##### THE INPUT #####

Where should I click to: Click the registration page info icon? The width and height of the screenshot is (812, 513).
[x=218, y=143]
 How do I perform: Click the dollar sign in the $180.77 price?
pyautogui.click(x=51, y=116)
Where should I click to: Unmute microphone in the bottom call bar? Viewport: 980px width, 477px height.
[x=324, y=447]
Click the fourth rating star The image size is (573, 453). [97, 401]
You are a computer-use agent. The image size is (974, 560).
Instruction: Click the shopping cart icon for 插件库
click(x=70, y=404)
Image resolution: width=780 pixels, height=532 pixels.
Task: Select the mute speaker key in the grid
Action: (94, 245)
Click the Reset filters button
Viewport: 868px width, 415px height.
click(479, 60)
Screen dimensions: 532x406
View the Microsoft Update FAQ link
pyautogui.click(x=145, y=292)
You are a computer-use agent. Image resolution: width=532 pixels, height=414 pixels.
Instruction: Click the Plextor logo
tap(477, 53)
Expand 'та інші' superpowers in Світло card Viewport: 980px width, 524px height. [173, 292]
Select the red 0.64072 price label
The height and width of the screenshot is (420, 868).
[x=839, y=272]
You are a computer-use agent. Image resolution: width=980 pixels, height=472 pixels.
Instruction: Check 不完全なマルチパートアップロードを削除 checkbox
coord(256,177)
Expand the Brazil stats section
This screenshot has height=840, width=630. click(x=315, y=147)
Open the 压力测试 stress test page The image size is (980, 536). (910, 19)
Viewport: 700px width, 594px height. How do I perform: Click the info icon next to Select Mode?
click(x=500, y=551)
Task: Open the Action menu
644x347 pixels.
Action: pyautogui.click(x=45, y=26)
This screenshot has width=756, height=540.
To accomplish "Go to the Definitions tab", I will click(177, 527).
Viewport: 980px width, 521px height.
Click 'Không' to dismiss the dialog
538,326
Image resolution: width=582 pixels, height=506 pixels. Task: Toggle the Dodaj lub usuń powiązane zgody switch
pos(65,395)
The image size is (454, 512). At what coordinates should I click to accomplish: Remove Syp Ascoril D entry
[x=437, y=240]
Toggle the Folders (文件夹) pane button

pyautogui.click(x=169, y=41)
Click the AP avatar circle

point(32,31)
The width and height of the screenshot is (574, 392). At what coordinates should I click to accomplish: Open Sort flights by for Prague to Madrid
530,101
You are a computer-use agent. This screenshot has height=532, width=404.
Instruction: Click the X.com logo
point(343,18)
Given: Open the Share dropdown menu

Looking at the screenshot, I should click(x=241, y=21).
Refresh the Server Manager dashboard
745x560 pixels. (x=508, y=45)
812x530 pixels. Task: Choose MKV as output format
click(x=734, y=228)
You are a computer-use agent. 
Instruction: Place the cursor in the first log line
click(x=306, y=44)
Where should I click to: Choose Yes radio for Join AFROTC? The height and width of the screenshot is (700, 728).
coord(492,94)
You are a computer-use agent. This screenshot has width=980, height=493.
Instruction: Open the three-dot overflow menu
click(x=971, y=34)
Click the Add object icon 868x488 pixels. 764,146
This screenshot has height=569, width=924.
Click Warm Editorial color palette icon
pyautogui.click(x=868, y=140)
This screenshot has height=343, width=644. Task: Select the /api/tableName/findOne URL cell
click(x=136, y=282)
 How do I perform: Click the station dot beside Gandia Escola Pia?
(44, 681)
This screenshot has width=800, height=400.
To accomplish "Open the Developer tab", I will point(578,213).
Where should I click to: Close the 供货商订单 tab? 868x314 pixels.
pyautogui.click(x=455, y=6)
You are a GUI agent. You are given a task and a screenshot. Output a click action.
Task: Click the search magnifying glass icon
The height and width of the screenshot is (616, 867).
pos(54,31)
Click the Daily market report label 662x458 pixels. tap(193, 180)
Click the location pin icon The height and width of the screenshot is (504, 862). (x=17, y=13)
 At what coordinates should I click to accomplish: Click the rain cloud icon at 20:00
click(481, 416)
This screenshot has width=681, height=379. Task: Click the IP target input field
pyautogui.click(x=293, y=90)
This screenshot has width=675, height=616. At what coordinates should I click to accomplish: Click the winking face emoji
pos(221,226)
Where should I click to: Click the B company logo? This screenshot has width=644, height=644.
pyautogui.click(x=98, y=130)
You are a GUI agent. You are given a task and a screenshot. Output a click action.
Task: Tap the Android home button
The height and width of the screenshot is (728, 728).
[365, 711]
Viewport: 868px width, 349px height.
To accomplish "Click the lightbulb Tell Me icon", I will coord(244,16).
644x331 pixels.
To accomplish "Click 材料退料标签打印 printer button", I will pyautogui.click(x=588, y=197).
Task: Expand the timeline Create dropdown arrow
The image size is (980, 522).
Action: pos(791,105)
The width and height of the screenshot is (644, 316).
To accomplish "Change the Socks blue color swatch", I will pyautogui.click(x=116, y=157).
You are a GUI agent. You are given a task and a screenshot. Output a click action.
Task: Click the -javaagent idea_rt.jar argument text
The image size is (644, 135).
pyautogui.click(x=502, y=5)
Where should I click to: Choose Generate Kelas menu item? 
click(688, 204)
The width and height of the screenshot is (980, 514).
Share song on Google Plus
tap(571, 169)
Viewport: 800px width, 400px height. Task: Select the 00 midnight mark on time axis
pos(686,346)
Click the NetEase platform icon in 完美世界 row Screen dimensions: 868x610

#####

Print from the line containing "The width and height of the screenshot is (980, 514)." to the last line above, exactly as written.

The width and height of the screenshot is (980, 514).
Share song on Google Plus
tap(571, 169)
Viewport: 800px width, 400px height. Task: Select the 00 midnight mark on time axis
pos(686,346)
Click the NetEase platform icon in 完美世界 row Screen dimensions: 868x610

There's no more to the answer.